Pollution is a problem, especially in the former and current commie countries where the environment is a complete disaster. Telling people the world is going to end isnt a good thing. It causes people to act in ways that can be dangerous. Just look at Kyoto. If Canada signed it in 1997, and nothing was changed, we would have sent lots of cash to African nations for their credits. Of the two paths, Kyoto, and not Kyoto which would be best for the environment? People can believe anything they want, some are convinced the earth is only 5000 years old and will say there is no scientific debate about that.

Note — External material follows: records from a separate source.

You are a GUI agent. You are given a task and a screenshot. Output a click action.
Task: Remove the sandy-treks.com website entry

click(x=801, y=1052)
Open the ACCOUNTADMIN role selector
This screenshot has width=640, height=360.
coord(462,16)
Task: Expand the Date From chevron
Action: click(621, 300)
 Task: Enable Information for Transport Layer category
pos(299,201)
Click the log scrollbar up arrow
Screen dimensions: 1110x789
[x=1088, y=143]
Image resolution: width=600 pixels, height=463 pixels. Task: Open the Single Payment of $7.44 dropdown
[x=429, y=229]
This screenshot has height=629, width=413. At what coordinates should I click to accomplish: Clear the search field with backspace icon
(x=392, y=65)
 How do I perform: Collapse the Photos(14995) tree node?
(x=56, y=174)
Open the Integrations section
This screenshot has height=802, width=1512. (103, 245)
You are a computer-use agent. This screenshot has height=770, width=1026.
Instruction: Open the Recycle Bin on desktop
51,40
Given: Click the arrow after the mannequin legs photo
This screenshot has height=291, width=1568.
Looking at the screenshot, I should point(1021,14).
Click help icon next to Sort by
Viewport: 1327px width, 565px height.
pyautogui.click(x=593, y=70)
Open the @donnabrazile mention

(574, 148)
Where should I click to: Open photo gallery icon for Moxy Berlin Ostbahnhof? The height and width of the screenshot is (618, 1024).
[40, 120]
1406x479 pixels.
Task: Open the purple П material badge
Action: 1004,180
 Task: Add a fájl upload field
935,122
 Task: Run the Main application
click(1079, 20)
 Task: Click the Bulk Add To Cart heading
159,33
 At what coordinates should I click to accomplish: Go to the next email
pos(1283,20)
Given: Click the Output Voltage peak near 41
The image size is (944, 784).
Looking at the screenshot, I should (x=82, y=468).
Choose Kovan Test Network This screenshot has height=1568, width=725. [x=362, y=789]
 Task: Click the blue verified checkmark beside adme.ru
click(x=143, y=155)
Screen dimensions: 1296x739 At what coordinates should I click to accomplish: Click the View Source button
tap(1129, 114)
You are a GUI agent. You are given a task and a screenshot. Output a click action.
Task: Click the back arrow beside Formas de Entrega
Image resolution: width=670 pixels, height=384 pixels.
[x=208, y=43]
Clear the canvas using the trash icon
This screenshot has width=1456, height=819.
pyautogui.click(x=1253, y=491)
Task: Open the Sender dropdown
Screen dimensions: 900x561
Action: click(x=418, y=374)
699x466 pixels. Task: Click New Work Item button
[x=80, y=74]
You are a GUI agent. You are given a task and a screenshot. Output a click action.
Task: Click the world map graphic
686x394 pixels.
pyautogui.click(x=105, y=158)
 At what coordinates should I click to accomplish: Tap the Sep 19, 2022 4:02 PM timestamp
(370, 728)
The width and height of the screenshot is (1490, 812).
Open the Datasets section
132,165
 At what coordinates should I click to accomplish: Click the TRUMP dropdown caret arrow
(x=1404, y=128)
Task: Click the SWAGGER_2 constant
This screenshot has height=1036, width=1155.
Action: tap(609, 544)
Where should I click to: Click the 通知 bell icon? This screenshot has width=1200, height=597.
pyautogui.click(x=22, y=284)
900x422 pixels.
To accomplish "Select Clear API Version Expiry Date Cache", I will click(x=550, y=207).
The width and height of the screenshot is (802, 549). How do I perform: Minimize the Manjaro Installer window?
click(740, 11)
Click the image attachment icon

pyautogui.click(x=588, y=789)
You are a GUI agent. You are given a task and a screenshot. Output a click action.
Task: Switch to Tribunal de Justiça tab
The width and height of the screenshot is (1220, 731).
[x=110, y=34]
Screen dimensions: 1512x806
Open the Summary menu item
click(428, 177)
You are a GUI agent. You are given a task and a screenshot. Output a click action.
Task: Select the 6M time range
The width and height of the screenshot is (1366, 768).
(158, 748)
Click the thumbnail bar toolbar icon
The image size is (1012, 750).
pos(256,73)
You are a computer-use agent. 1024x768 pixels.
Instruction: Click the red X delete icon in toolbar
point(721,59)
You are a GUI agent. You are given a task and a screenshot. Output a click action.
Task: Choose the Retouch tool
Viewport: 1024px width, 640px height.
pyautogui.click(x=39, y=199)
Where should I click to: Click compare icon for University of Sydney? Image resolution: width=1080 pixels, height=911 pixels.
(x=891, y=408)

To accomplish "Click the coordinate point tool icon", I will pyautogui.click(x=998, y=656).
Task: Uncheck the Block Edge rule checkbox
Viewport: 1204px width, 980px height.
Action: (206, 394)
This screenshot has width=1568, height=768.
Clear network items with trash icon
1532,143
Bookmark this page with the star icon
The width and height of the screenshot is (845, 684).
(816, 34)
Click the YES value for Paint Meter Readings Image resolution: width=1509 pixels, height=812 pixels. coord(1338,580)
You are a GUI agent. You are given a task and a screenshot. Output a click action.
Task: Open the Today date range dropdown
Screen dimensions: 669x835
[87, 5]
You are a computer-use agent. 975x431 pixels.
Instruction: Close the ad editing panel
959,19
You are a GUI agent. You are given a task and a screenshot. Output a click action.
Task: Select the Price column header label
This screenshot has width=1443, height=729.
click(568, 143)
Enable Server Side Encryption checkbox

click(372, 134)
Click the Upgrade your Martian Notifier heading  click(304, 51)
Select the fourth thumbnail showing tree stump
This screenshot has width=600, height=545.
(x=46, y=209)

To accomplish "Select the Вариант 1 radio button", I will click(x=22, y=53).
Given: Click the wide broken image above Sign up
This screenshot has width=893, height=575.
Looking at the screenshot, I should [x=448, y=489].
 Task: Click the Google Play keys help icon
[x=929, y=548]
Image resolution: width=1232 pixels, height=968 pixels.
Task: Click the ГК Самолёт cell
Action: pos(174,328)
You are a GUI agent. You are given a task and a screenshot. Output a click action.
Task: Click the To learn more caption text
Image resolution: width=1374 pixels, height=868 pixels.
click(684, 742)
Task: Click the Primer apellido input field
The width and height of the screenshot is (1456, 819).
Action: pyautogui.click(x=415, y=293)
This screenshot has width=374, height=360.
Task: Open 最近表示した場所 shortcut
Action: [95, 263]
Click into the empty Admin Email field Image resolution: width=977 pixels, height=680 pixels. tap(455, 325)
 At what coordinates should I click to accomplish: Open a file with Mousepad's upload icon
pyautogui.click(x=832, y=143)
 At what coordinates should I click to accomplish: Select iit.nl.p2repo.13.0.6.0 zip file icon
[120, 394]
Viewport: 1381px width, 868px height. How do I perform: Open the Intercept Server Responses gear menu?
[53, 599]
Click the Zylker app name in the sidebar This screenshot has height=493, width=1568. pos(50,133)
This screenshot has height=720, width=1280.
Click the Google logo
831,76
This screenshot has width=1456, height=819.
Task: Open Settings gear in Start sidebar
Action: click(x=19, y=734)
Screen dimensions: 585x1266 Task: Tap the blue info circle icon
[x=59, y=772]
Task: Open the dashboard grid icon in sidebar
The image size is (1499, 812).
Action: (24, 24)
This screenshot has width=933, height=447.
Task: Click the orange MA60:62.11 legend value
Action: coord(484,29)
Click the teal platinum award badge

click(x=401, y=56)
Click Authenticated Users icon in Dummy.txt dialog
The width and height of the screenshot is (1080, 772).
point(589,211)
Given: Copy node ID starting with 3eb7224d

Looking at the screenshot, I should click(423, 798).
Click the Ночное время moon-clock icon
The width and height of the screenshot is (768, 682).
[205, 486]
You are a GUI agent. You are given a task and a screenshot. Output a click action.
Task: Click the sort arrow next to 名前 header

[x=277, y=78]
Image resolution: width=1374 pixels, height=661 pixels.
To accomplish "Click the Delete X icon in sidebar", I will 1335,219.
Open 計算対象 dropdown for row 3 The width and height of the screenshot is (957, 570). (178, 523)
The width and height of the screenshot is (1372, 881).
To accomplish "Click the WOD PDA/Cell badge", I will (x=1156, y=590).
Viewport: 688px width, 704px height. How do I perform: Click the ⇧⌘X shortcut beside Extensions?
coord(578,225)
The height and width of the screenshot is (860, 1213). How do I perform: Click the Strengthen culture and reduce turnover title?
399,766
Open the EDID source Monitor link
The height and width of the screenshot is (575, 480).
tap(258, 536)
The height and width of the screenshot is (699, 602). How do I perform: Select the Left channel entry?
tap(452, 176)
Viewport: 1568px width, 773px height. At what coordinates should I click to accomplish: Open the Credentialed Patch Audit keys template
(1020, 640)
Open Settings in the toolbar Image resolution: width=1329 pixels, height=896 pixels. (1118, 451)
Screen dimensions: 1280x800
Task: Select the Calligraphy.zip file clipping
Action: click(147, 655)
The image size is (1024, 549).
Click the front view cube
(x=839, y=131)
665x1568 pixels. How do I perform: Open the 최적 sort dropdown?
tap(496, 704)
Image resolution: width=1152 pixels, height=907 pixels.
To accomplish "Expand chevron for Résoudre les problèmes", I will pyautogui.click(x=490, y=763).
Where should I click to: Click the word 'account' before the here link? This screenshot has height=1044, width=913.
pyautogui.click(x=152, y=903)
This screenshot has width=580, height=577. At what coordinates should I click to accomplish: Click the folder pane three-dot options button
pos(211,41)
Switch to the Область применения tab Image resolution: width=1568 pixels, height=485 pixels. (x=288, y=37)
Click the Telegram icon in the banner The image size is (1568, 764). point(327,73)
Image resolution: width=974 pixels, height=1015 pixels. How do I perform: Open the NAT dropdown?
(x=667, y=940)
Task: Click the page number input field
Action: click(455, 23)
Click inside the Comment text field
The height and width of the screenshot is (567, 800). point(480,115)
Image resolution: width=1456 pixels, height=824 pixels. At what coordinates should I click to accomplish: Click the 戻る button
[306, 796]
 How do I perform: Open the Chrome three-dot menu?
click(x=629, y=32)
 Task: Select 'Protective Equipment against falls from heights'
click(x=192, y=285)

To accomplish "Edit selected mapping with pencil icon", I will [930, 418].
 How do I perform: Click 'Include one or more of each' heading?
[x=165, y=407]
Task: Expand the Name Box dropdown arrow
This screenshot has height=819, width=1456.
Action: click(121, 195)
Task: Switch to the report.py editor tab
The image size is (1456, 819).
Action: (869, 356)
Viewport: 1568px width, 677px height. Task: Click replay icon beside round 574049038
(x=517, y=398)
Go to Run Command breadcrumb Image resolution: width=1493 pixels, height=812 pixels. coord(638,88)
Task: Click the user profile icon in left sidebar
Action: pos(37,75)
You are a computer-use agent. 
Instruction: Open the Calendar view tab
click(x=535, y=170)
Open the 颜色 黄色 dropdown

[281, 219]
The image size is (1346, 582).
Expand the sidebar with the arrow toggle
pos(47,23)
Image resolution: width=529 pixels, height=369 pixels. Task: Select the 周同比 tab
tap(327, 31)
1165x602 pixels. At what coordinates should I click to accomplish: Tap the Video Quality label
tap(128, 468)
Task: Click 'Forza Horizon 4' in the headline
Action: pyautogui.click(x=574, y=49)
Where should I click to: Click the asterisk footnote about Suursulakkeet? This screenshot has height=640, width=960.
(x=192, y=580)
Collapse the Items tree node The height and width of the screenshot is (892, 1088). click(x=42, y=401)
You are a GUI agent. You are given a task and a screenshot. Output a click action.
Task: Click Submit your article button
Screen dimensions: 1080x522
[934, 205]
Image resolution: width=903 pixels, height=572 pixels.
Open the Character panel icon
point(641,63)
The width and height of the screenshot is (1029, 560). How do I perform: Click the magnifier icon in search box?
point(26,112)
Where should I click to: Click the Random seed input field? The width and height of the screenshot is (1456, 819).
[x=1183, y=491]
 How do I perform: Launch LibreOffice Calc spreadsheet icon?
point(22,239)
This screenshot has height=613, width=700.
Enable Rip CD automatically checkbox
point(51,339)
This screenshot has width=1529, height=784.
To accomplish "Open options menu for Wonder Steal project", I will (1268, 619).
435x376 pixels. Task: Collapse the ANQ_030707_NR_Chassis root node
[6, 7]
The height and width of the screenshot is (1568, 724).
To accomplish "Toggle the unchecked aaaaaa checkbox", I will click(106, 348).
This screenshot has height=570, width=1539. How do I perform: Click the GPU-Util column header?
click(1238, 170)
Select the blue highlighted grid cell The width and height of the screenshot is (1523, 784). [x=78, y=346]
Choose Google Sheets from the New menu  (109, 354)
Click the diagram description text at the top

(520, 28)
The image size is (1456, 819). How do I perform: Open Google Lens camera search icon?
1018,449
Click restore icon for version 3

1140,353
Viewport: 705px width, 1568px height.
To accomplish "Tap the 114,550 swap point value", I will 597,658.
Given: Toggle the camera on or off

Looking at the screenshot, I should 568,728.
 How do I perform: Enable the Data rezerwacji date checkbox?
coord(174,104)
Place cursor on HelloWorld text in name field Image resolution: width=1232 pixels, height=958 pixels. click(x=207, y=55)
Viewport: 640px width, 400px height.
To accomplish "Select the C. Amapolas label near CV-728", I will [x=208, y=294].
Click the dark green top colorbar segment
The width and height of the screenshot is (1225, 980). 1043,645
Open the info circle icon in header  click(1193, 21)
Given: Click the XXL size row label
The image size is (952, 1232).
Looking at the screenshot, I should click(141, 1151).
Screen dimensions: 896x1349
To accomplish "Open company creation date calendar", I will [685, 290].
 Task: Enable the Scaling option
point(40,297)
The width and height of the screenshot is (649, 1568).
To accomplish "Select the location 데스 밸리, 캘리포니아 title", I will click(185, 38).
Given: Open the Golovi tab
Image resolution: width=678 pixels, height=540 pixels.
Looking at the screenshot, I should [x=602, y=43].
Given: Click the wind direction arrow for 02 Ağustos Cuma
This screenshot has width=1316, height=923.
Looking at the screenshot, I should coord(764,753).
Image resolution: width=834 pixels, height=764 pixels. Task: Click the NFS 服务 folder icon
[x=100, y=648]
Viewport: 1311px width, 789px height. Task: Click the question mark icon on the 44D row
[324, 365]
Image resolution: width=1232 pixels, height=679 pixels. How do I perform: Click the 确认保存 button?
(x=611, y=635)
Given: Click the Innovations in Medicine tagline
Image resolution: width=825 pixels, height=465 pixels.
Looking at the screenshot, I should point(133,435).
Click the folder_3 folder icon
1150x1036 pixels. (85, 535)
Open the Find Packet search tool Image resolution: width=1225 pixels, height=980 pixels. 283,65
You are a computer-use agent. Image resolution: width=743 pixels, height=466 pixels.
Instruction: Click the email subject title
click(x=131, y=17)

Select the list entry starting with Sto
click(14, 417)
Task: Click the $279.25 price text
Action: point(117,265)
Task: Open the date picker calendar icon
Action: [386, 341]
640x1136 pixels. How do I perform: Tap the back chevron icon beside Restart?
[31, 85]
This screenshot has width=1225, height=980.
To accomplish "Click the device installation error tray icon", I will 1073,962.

They also claim we are all going to hell and the world is going to end. They too ignore the real scientific data, and only look at their own scientific data. Higher level dementions, tilt of the earths axis, orbital paths, fluctuations of what the sun puts out, those are all science fiction arent they..................


----------



## PaulS (Feb 27, 2006)

At this moment I don't care who or what is responsible for the weather, I'm just enjoying the commuting in generally good road conditions...


----------



## Coustfan'01 (Sep 27, 2006)

ClintonHammond said:


> there are always some crack-pots who refuse to really examine evidence.. for a good example of those, look up the people who try to say we landed on the moon) .


Fixed it for you :wave:


----------



## Wild Bill (May 3, 2006)

*"Yeah, what he said!"*



Accept2 said:


> Pollution is a problem, especially in the former and current commie countries where the environment is a complete disaster. Telling people the world is going to end isnt a good thing. It causes people to act in ways that can be dangerous. Just look at Kyoto. If Canada signed it in 1997, and nothing was changed, we would have sent lots of cash to African nations for their credits. Of the two paths, Kyoto, and not Kyoto which would be best for the environment? People can believe anything they want, some are convinced the earth is only 5000 years old and will say there is no scientific debate about that. They also claim we are all going to hell and the world is going to end. They too ignore the real scientific data, and only look at their own scientific data. Higher level dementions, tilt of the earths axis, orbital paths, fluctuations of what the sun puts out, those are all science fiction arent they..................



You tell 'em, Mr. A! 

To add to your point about Kyoto, there is nothing in that treaty to audit the money received for "emission credits". Anybody who thinks that buying credits from Sudan means money for Sudanese anti-pollution measures instead of buying more bullets and rocket shells is naive in the extreme!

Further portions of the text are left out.